1085

Non-invasive high-resolution in vivo pH mapping in brain tumors by 31P‑informed deepCEST MRI

Jan-Rüdiger Schüre¹, Junaid Rajput¹, Eike Steidl², Manoj Shrestha³, Ralf Deichmann³, Elke Hattingen², Moritz Fabian¹, Andreas Maier⁴, Armin Nagel⁵, and Moritz Zaiss^1,4,6
¹Institute of Neuroradiology, Erlangen, Germany, ²Institute of Neuroradiology, Frankfurt am Main, Germany, ³Brain Imaging Center, Frankfurt am Main, Germany, ⁴Department Artificial Intelligence in Biomedical Engineering, Erlangen, Germany, ⁵Institute of Radiology, Erlangen, Germany, ⁶Max-Planck Institute for Biological Cybernetics, Tübingen, Germany

Synopsis

Keywords: CEST / APT / NOE, CEST & MT, Cancer, pH, CEST, 31P, Neuronal Network

Motivation: The pH value is an important biomarker for many diseases. MRI-based 3D pH mapping for clinical routine would be an enormous benefit for diagnostics.

Goal(s): Prediction of intracellular ³¹P-pH_i maps from ¹H APTw-CEST MRI data using a voxel-wise neural network, aiming to improve brain tumor imaging.

Approach: Fifteen glioblastoma patients underwent 3T MRI with both APTw-CEST and ³¹P-MRS. A neural network trained on 11 patients data to correlate APTw-CEST features with ³¹P-derived pH_i values, tested on 4 additional patients.

Results: The neural network's pH_i predictions closely matched ³¹P-pH_i maps, showing potential for high-resolution, non-invasive pH_i mapping in brain tumors.

Impact: High resolution pH imaging for better diagnosis of diseases (inflammation, stroke, tumor) and therapy monitoring in clinical routine.
+++++
WORK ITEM: Copy out the pH mapping abstract word for word, from "Results: The neural" up to and including "in brain tumors.".

Stored records:
+++++
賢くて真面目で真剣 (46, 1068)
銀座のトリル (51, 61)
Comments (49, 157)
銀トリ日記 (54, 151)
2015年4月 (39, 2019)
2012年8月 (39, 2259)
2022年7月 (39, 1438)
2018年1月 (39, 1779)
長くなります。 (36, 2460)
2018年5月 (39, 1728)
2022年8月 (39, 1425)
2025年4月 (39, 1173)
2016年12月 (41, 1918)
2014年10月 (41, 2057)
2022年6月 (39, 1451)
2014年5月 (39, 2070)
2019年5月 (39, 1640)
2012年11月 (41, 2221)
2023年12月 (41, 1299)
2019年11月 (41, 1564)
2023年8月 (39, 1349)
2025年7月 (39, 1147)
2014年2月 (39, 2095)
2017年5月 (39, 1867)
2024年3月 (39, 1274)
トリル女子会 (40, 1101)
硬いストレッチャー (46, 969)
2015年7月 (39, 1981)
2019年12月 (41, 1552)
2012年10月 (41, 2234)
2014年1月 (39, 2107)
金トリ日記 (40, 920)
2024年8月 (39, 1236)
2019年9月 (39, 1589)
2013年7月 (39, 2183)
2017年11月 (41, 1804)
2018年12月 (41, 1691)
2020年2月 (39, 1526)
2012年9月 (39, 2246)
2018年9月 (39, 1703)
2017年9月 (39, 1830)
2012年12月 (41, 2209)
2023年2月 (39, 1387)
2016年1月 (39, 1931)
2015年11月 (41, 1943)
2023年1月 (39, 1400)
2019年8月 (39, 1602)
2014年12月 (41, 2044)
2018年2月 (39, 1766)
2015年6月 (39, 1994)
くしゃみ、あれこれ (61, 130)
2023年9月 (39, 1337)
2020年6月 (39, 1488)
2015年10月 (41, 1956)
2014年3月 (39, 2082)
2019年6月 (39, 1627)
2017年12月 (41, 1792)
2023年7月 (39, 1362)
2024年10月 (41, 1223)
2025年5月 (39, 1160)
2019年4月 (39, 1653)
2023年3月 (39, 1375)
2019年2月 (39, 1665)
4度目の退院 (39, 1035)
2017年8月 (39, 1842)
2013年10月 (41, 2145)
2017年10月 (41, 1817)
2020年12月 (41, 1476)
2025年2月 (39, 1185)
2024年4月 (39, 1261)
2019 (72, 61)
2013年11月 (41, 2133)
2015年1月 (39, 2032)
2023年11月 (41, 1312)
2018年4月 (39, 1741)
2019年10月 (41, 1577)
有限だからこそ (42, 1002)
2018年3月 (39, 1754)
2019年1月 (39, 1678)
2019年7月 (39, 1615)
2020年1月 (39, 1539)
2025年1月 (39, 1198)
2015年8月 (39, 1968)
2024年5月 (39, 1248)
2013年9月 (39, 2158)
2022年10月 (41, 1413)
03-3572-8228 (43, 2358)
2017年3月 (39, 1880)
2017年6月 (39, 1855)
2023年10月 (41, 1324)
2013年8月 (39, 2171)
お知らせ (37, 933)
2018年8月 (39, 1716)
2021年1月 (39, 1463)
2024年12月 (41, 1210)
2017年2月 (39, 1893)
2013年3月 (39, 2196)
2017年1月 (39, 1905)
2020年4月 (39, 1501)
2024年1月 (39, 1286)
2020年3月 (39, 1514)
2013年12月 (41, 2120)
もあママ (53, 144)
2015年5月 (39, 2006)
+++++
RESPONSE BELOW:
Results: The neural network's pH_i predictions closely matched ³¹P-pH_i maps, showing potential for high-resolution, non-invasive pH_i mapping in brain tumors.